___ Teks yang Ditampilkan ___

Tahap Pertama: Modal Jadi Penulis
Bagi Naning, menulis bukan persoalan bakat. Lewat pembelajaran yang selama ini ia lakoni, bakat bukan pemegang kunci utama. Inilah modal menjadi penulis seperti yang juga ia tuangkan dalam buku berjudul 24 Jam Creative Writing.
- Modal Pertama: Tekad mantap dan mau melakukan praktik menulis secara berkesinambungan.
- Modal Kedua: Banyak membaca berbagai buku bacaan untuk menambah pengetahuan dan memperluas wawasan.
- Modal Ketiga: banyak bergaul atau bersosialisasi untuk menyelami kehidupan yang lebih baik.
- Modal Keempat: mempelajari bahasa dengan memahami berbagai kosakata sebagai media menulis.
- Modal Kelima: mempunyai sarana untuk menulis. Misalnya, komputer atau laptop. Jika tidak, "Pakai buku tulis atau kertas belanja pun jadi," ujar Naning.
- Modal Keenam: bertekad kuat menulis karya bermutu.

___

[Petunjuk Tugas]:
**1)** Jawab pertanyaan berikut berdasarkan teks tentang modal menjadi penulis di atas.
(a) Apa judul buku yang disebut dalam teks itu?
(b) Menurut Modal Keempat, apa yang perlu dipahami saat mempelajari bahasa?
(c) Apa yang boleh dipakai untuk menulis jika tidak ada komputer atau laptop?
**2)** Tuliskan kembali tanpa perubahan bagian teks tentang modal menjadi penulis di atas, dari "Tahap Pertama: Modal" sampai "menulis secara berkesinambungan.".

___ Daftar yang Disediakan ___

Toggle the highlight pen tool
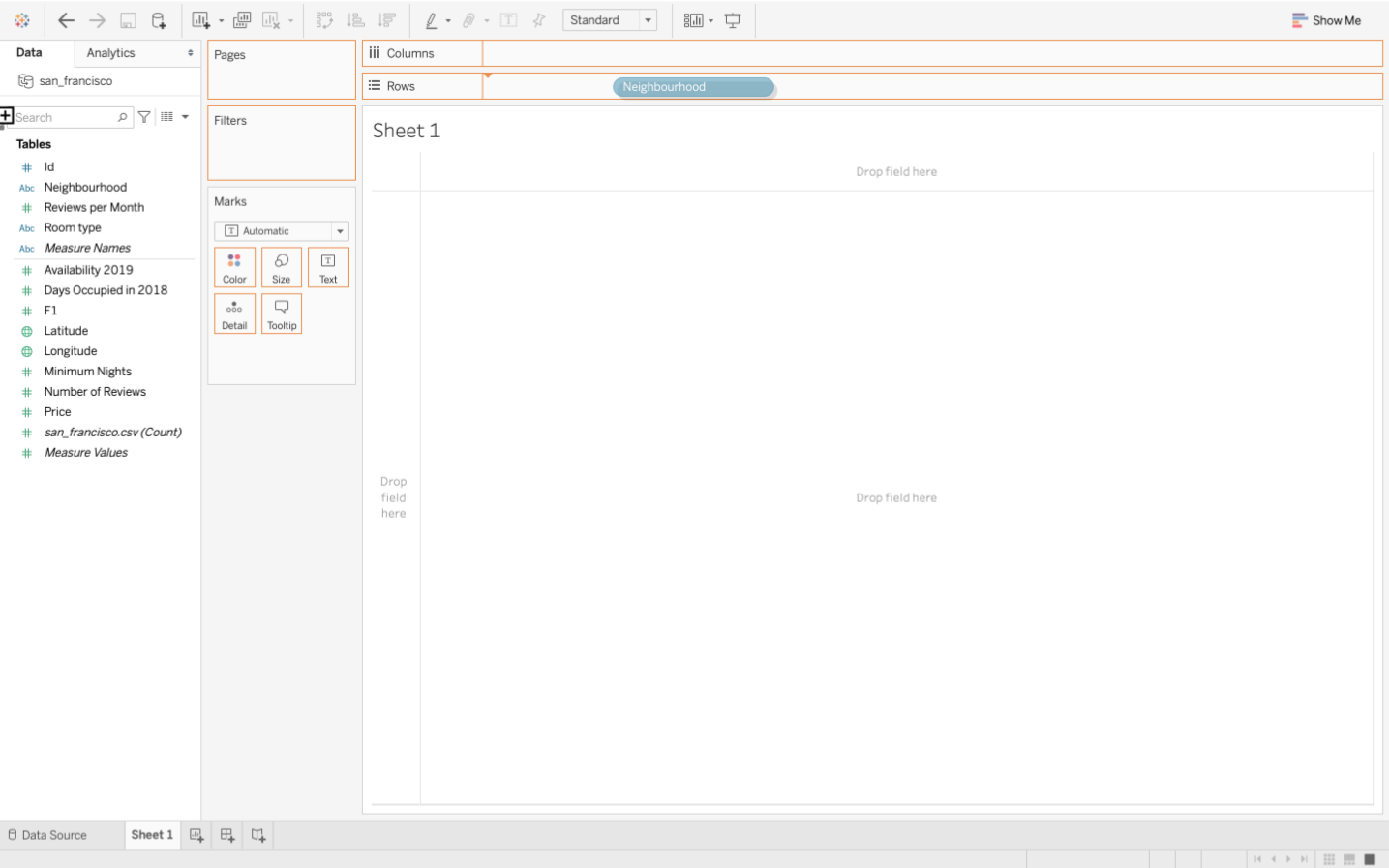The image size is (1389, 868). coord(432,20)
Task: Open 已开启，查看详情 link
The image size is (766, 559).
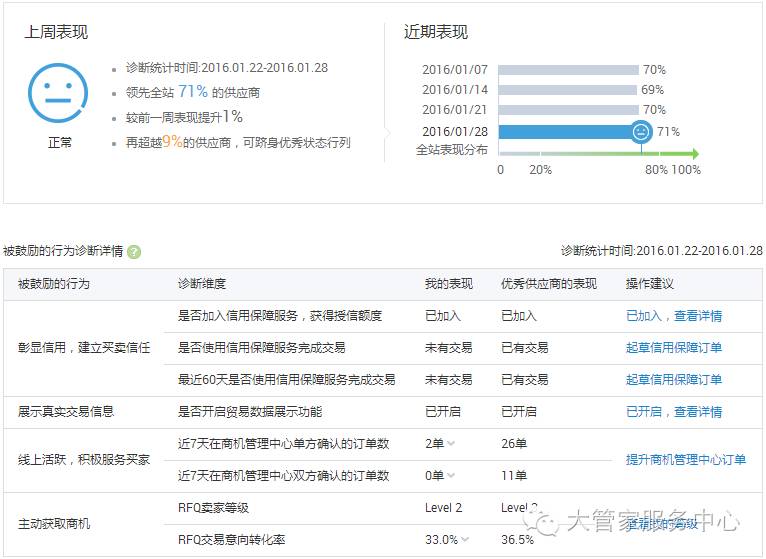Action: pos(674,411)
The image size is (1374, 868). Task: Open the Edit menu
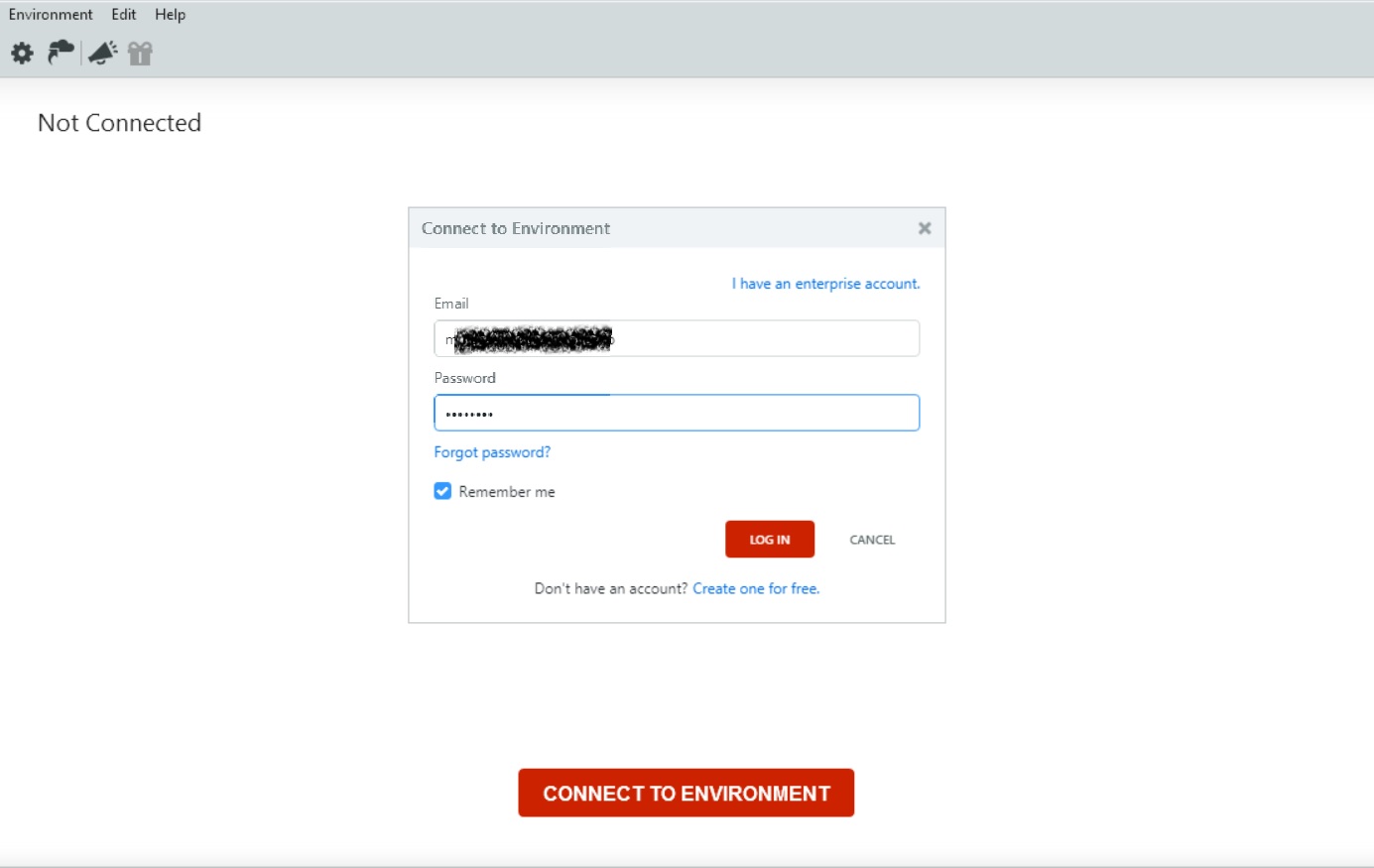124,14
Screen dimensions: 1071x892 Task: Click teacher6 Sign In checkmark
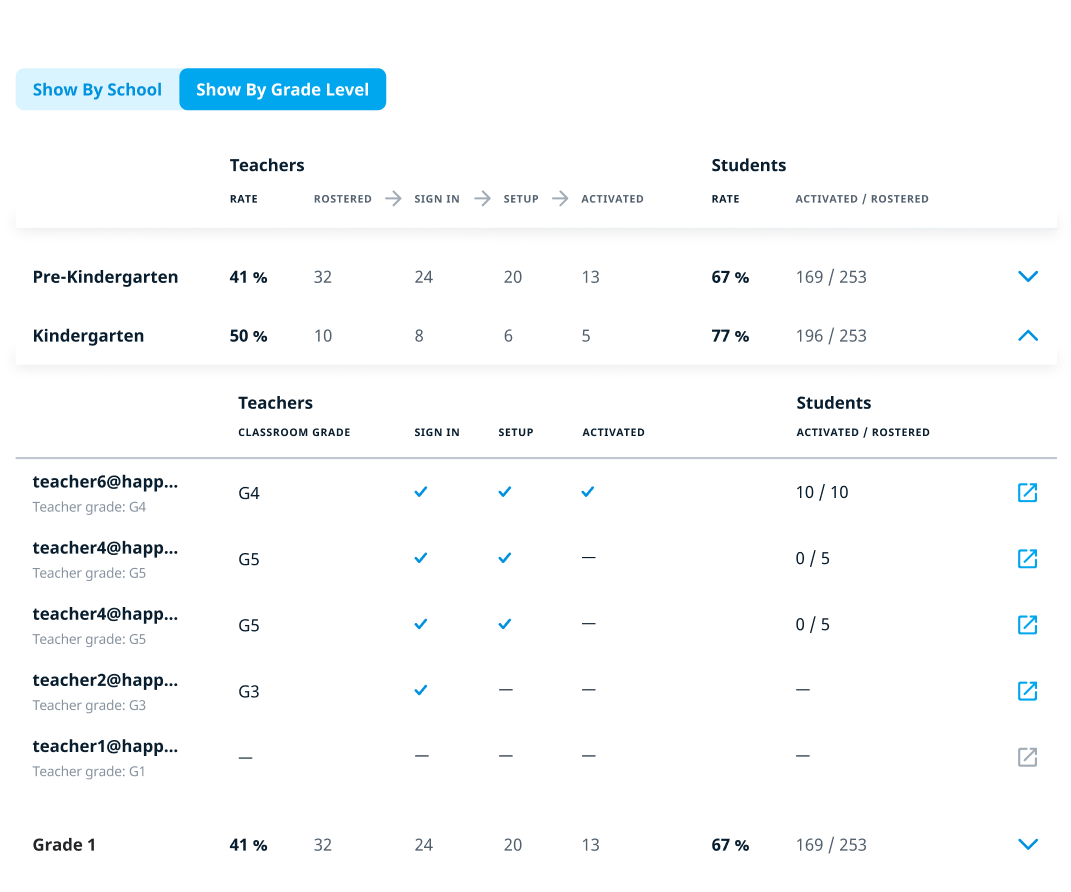click(x=421, y=492)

___

[Hasil]:
**1)**
(a) 24 Jam Creative Writing.
(b) Berbagai kosakata sebagai media menulis.
(c) Buku tulis atau kertas belanja.

**2)**
Tahap Pertama: Modal Jadi Penulis
Bagi Naning, menulis bukan persoalan bakat. Lewat pembelajaran yang selama ini ia lakoni, bakat bukan pemegang kunci utama. Inilah modal menjadi penulis seperti yang juga ia tuangkan dalam buku berjudul 24 Jam Creative Writing.
- Modal Pertama: Tekad mantap dan mau melakukan praktik menulis secara berkesinambungan.